[PROVIDED INFORMATION Boundary: Start]

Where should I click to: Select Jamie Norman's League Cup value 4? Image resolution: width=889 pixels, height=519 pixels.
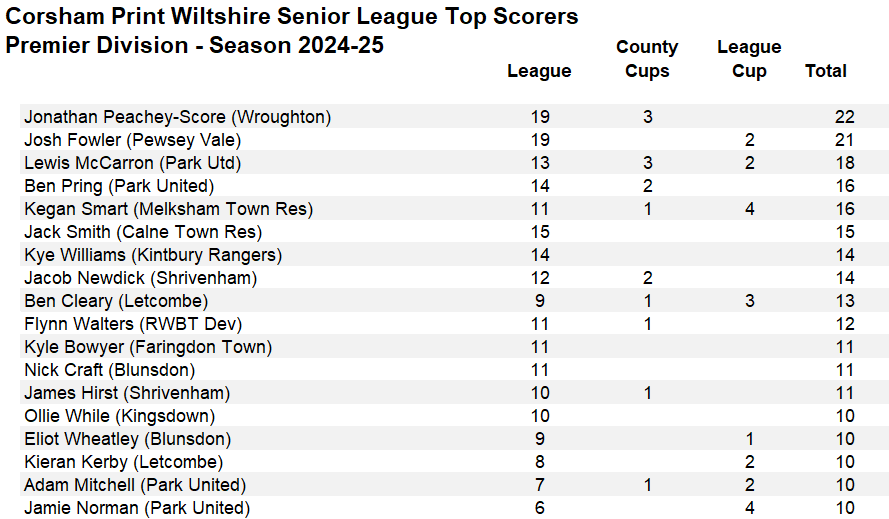point(749,508)
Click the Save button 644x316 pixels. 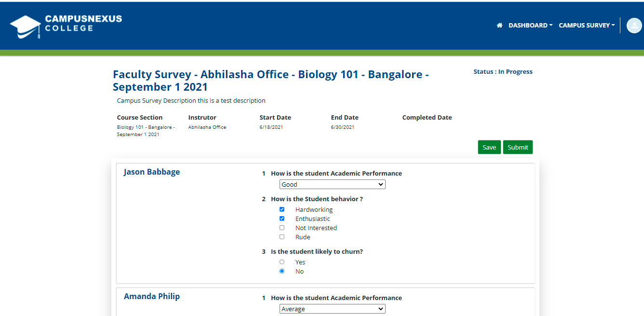click(x=489, y=147)
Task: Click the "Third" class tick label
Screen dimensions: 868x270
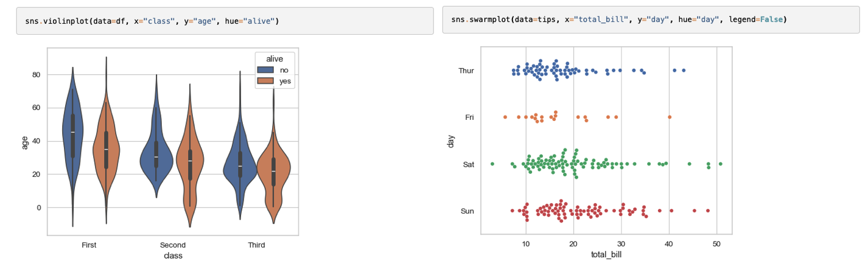Action: 256,245
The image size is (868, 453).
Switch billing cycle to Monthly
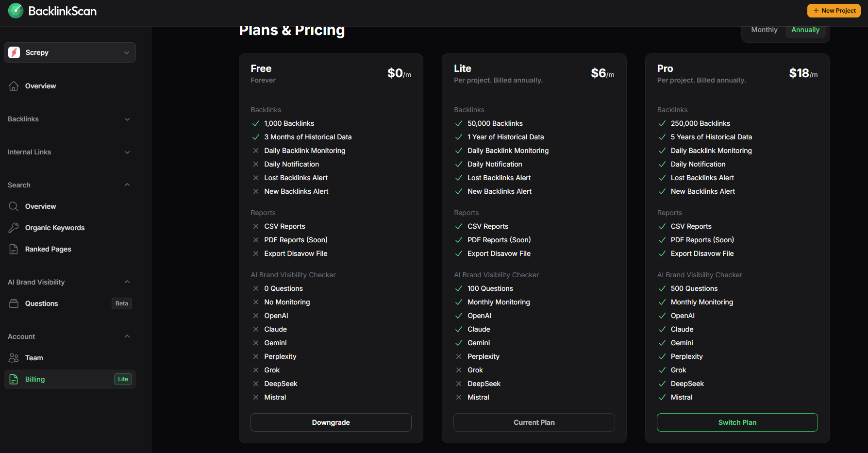764,30
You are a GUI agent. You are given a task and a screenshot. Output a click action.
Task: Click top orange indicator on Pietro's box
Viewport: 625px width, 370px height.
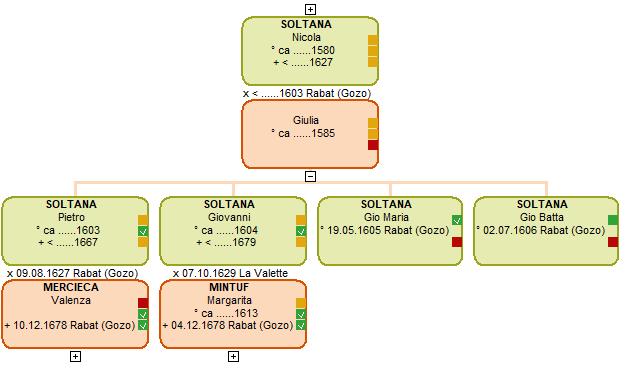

[PROVIDED INFORMATION Boundary: End]

Without any pictures, please write out the lines from the one containing "Task: Click top" through the final line of the data, exactly and inclusive of both ends.

OUTPUT ::
Task: Click top orange indicator on Pietro's box
Viewport: 625px width, 370px height.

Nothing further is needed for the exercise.